EastAlliance Sector Watch: Student Housing Snapshot

Despite increased interest rates, well-located student housing continues to be viewed favorably as a resilient property sector, registering record highs in 2022.  According to data provided by Yardi, the 2022 academic year began with record leasing rates (96.6%) within its Yardi 200.  Perhaps equally encouraging is that as of December 2022, the Yardi 200 boasted a preleasing rate of 48% for the 2023 academic year, which represents a new record high.

Investor demand remained strong in 2022.  Through the end of December, Yardi 200 university properties recorded sales of approximately $4.9 billion ($2.8 billion for the same period in 2021) and an average per bed price of $76,800, which marks a 10.8% increase from mid-2022 and well above the year-end 2021 figure of $67,300.  JLL reported encouraging volume figures as well. It reported aggressive growth in sales volume in 2022 over 2021, with an annualized total of roughly $18.9 billion (compared to $11 billion in 2018).

Sales volume and average pricing is not the only data point seemingly unencumbered by rising interest rates in 2022. Within the same Yardi 200 subset, there were 31,000 beds under construction at the 10 universities with the largest development pipelines. The data on rental rate growth varies (but positive) with reported annual growth rates ranging from 4.7% to 8.8% year over year (average net rent was reported to be $847/bed in October 2022 vs $779/bed in November 2021).

Institutional interest in the sector remains strong as evidenced by the $3 billion partnership formed between Abu Dhabi Investment Authority and Landmark Properties or Blackstone’s $12.8 billion acquisition of American Campus Communities, which involved 166 properties across 71 US markets.  According to JLL, cross-border investment continues to trend upward over the long term. They report that from 2012 to 2016, cross-border capital held 6.7% of the market yet from 2017 to 2021, it increased to 20% by investing nearly $10 billion in the sector.

We anticipate demand for student housing near larger institutions to remain strong (but some weakness in schools with less national recognition) and adequate supply to be lagging slightly.  As a result of this continued supply/demand inefficiency, rental rates will remain strong in the near-term/current academic year.  We suspect that if development volume slows down as a direct result of higher borrowing costs, the supply shortfall may support the sector’s rental rates in the short term. That said, we are seeing an uptick in cap rates, which is not a surprise as the market continues to absorb higher interest rates and lower debt proceeds. 

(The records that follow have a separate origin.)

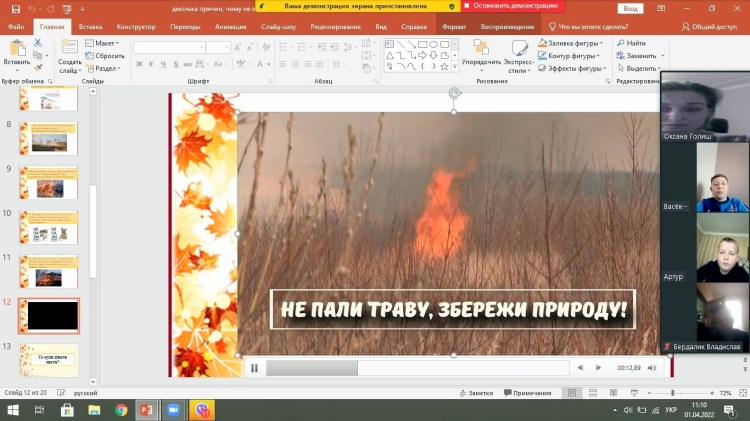
Task: Click Общий доступ share button
Action: click(712, 27)
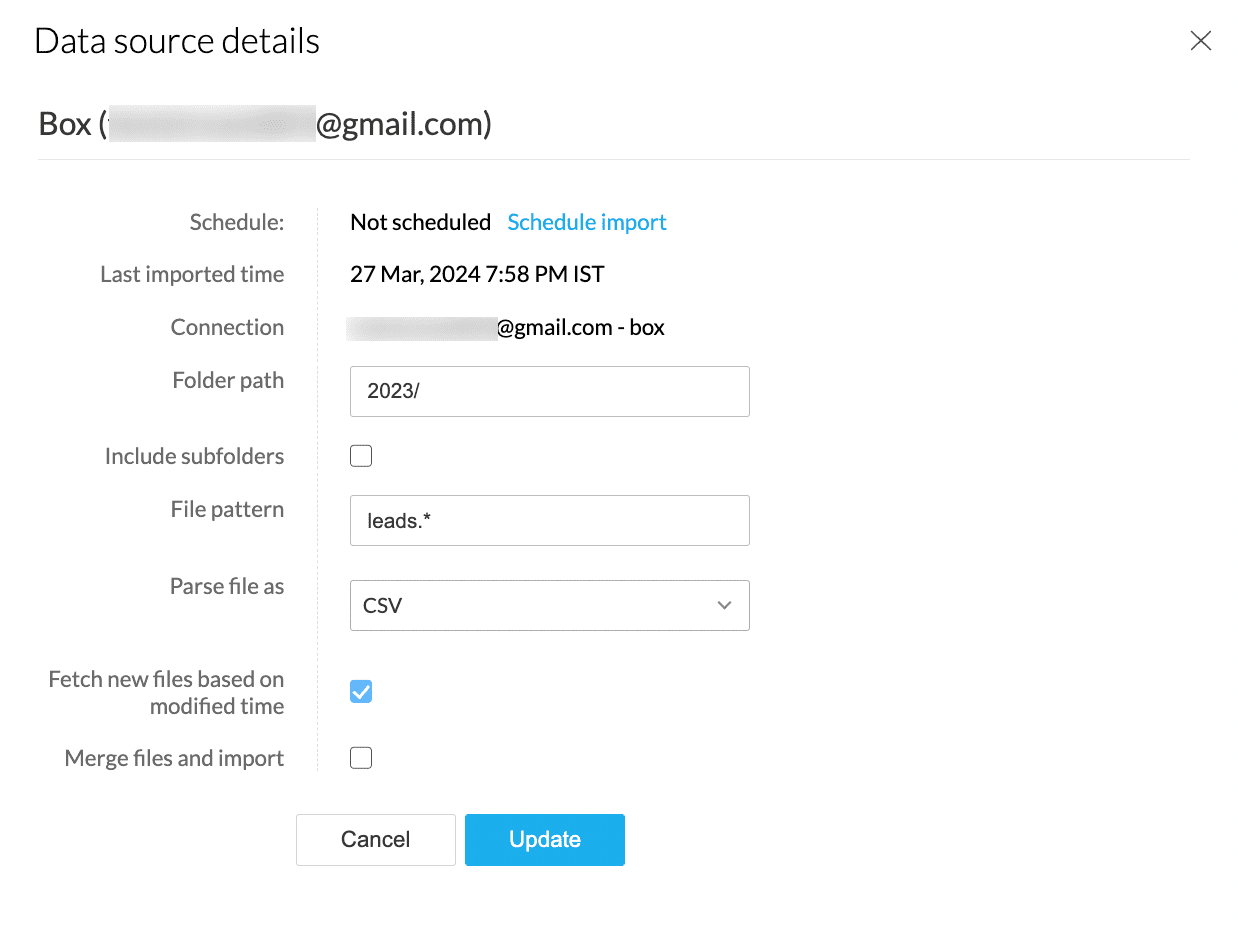This screenshot has height=934, width=1238.
Task: Open the Schedule import link
Action: (586, 222)
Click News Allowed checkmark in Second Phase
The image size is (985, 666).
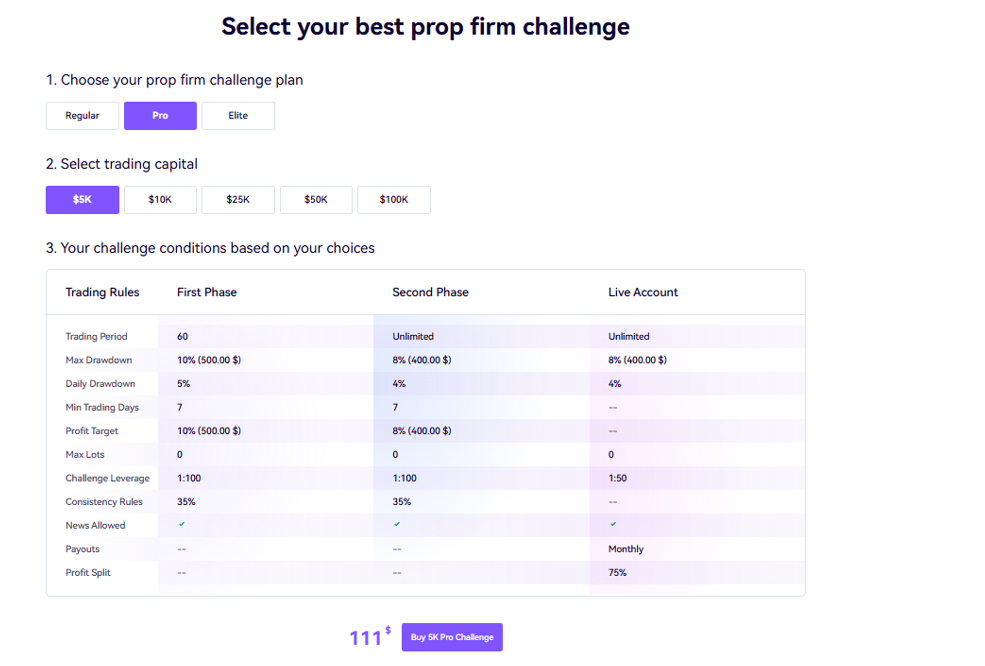click(397, 524)
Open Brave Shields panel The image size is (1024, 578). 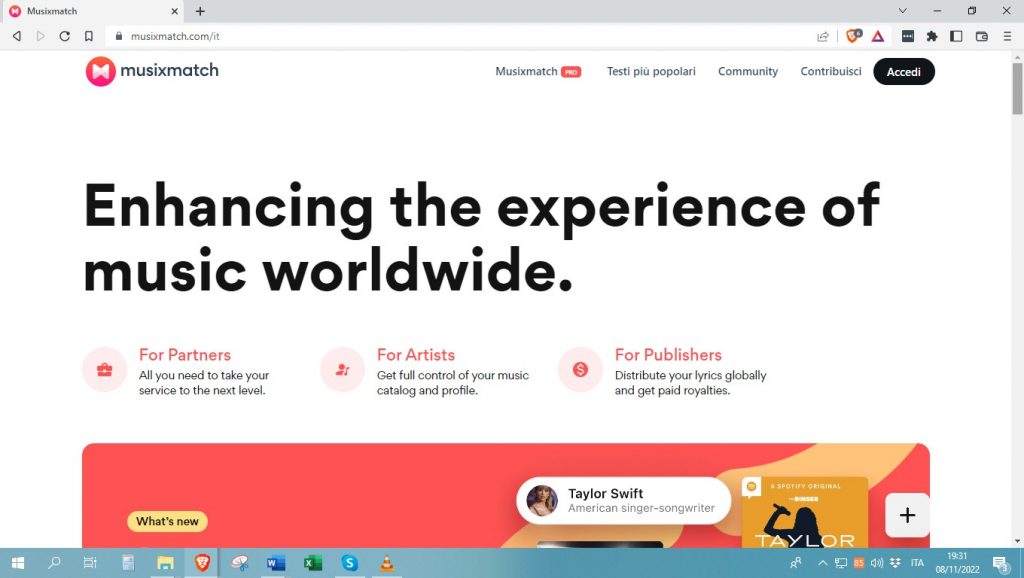[x=851, y=35]
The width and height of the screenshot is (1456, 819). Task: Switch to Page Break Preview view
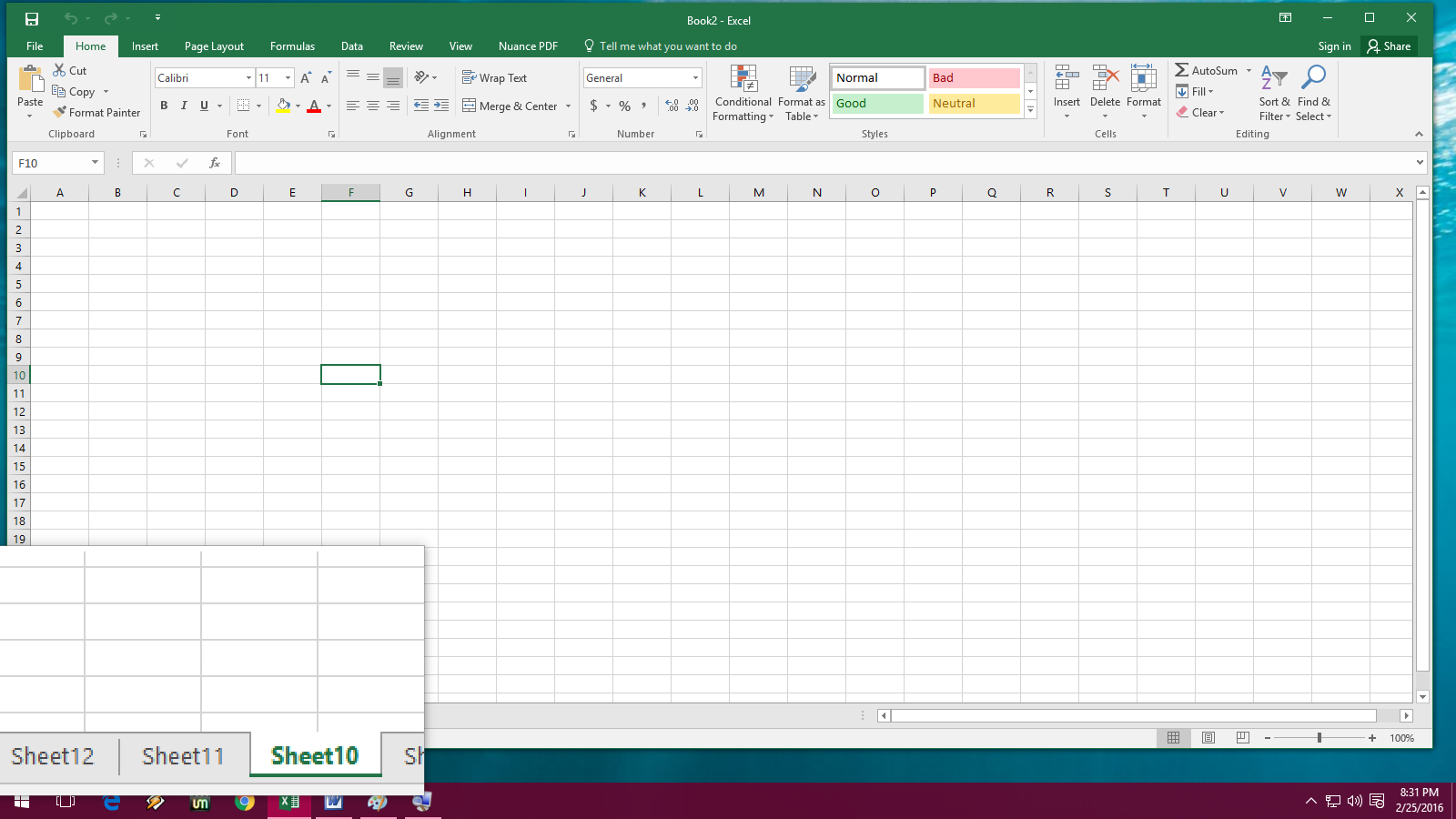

Our watchlist for the sector remains unchanged from the previous quarter.  While supply/demand dynamics appear to be strong in the short-term in larger markets, some submarkets linked to smaller universities continue to fight an uphill battle. Yet, in general, undersupplied markets will experience continued rental rate growth (at more moderate levels).  We continue to believe universities will be forced to address housing shortages in underdeveloped submarkets by investing in more on-campus housing, which will impact competitive off-campus supply, eventually.  We are already seeing this play out in certain markets. 

Well-positioned assets that provide competitive amenities and are tied to well-known universities will continue their positive performance and stable cash flows. We anticipate a slower transactional flow as interest rates will slow buyer activity.  We also expect that tighter underwriting assumptions from bother buyers and lenders may be reflected in an uptick in cap rates for the first half of 2023.

Our snapshot view of the sector in early 2023 leaves us with the following few themes, currently:

  • Rent growth will remain positive, but not at the historically high levels of previous quarters.
  • The sector will see tightened underwriting standards both on the lending and acquisition side.
  • Affordability will continue to be an issue that must be addressed.  Whether by an increase in investment in on-campus housing or by the need for the market to supply more beds that are not focused on the luxury end of the spectrum.
  • Higher borrowing costs (and tightened lending standards) will slow the previous development spikes in some regions, especially in the non-Power 5 markets.
  • Investor demand for student housing assets will remain strong, especially in growth regions. Smaller market universities will require a more careful eye on enrollment figures and on-campus housing requirements.
  • Moving forward, there may be interesting opportunities in value-add or more affordable student housing projects.